11. Use Keywords in Your Page Title

Add a relevant keyword to each of your page titles. Keywords in your page title can definitely help in ranking, but search engines hate keyword-stuffed titles. So your title should describe what’s on the page, using the page’s keyword(s) to the extent you can naturally do so.

12. Use Keywords in ALT and Meta Description Tags

Use the ALT tag to provide text describing the image. Also write a meta description (the text that displays below the page’s title in the search results list) that uses your keyword. Plugins such as WordPress SEO by Yoast (if you’re using WordPress) help make this process easy.

Building Backlinks

In a nutshell: Obtain ‘organic’ links from influential websites by producing valuable content.

13. Create Quality Content and Tell People About It

Create quality content and tell people about it. Create “link bait” – especially useful, interesting or funny content that people are going to want to link to and share.

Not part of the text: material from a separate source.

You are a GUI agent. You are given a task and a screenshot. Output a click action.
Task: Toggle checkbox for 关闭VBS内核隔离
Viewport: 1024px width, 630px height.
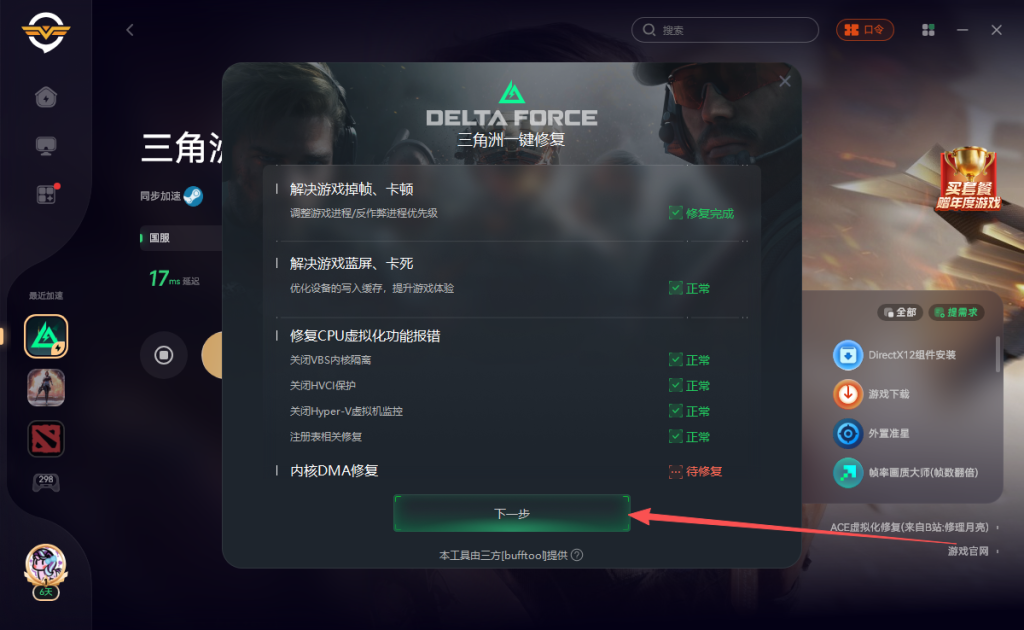point(676,360)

You need to market your site, since search engines rate your site on how visitors interact with it. As Google says, “Make sure all the sites that should know about your pages are aware your site is online.” Get the attention of bloggers and other media.

Conclusion

The hateable SEO of yore is no more, and you don’t need to have a technical bone in your body or money in your pocket to get the search engines to take notice – just provide a quality user experience.

The most important takeaway however is this: you do not need to get mired in the complications of ‘advanced’ SEO. If you stick to the fundamentals listed above and use them as a broad strategy, time and effort will result in positive search engine rankings. Better still, visitors will thank you for providing a genuinely useful resource.